Mainland stocks rally after regulator clears launch of five investment vehicles

China's securities regulator has resumed approving new mutual funds after a two-month suspension, sources confirmed yesterday, a move that pushed the stock market up on expectations of a flood of new liquidity.

Five funds, which aim to raise 30 billion yuan, have been approved. China Construction Bank Principal Asset Management and Zhonghai Fund Management were among the five, sources said.

First State Cinda Fund Management, a joint venture between non-performing loan disposer Cinda Asset Management and Commonwealth Bank of Australia subsidiary First State Investments, and China Universal Asset Management were also approved, according to Reuters, which cited regulatory sources.

The Shanghai-Shenzhen 300 Index, which follows the largest yuan-denominated A shares on the two exchanges, rose 2.32 per cent to 2,369.79 points.

The Shanghai Composite Index, which tracks A shares and US dollar-denominated B shares, jumped 1.51 per cent to 2,716.18 points, while the Shenzhen Composite Index rose 1.88 per cent to end at 666.96 points.

The China Securities Regulatory Commission informally suspended the launch of new mutual funds in December over fears that large inflows from retail investors were creating the conditions for a bubble.
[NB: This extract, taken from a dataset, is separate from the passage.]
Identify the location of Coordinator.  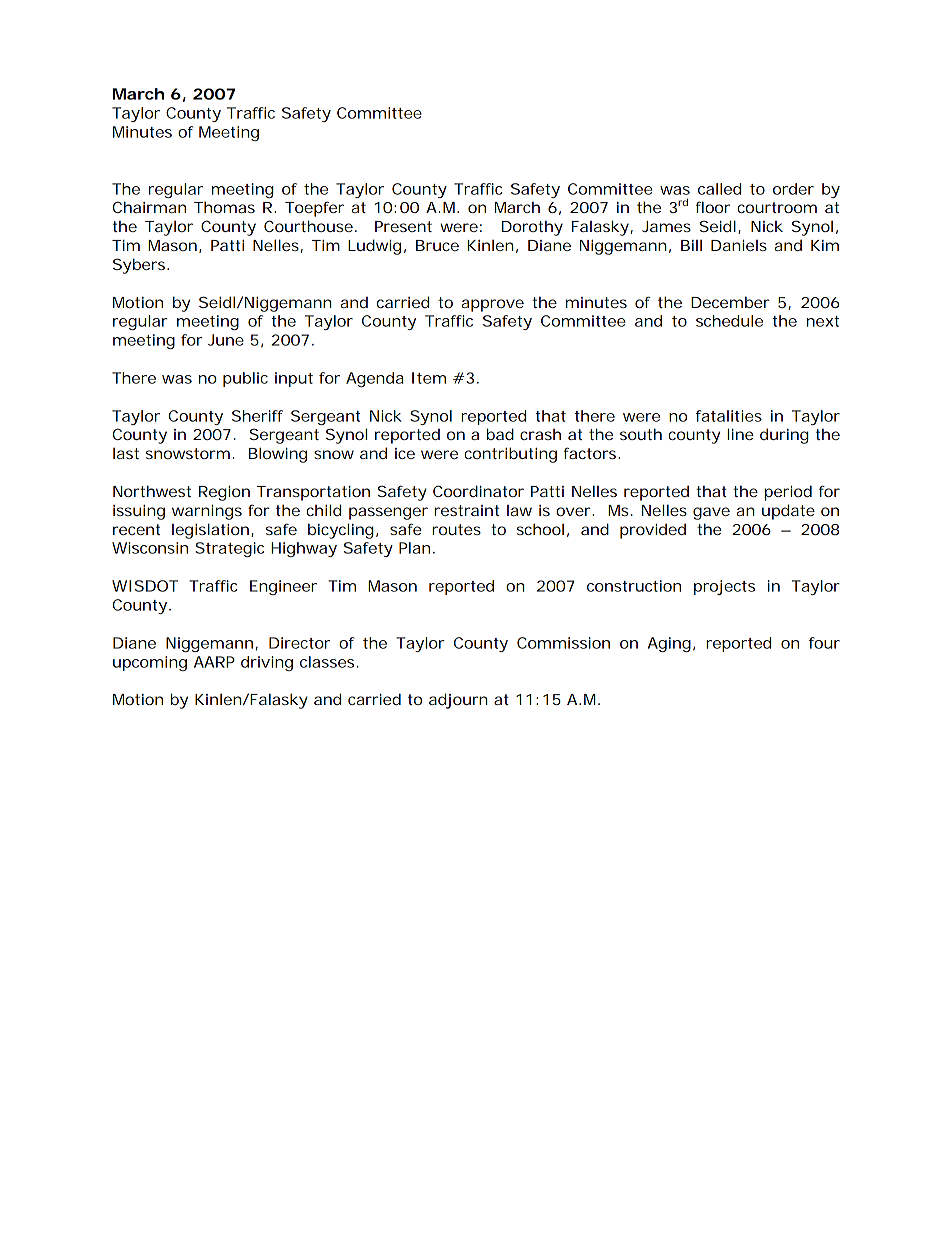
(478, 491).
Mutual funds raised more than 400 billion yuan last year as wary retail investors chose to move some of their bank deposit savings to professional fund managers rather than invest directly in stocks. More than 150 billion yuan of that entered funds in November and December.

'That amount was unsustainable,' HSBC regional equity strategist Steven Sun said. 'We estimate 200 billion to 250 billion yuan a year is sustainable.'

There are now more than 320 mutual funds, with 90 per cent of them dedicated or partially dedicated to investing in stocks.

In December last year, Harvest Fund Management raised 40 billion yuan from almost a million investors in just one day.

The Shanghai Composite Index rose 130 per cent last year, with most of the gains coming in the last few months as investors regained their confidence and stampeded back into equities after a four-year bear market.

Stock prices underwent a correction last week, dropping more than 11 per cent in Shanghai and 9 per cent in Shenzhen by the close of trade on Monday.

'It is clearly not in the CSRC's interests to see the market crash,' Mr Sun said.

'By resuming mutual fund approvals, it is showing it has taken notice of last week's correction and is easing off on administrative measures to cool the market.'

The five mutual funds approved have been waiting since December for the clearance to launch and there are more than 20 other funds waiting in line.

Sources said it was unlikely any other funds would be approved before the Lunar New Year holiday.

In addition to the suspension of new mutual funds, a number of large fund management companies have temporarily suspended subscriptions to their largest and most popular existing funds in a move they say is aimed at protecting investors' interests.

Some analysts believe the suspension was ordered by the market regulator.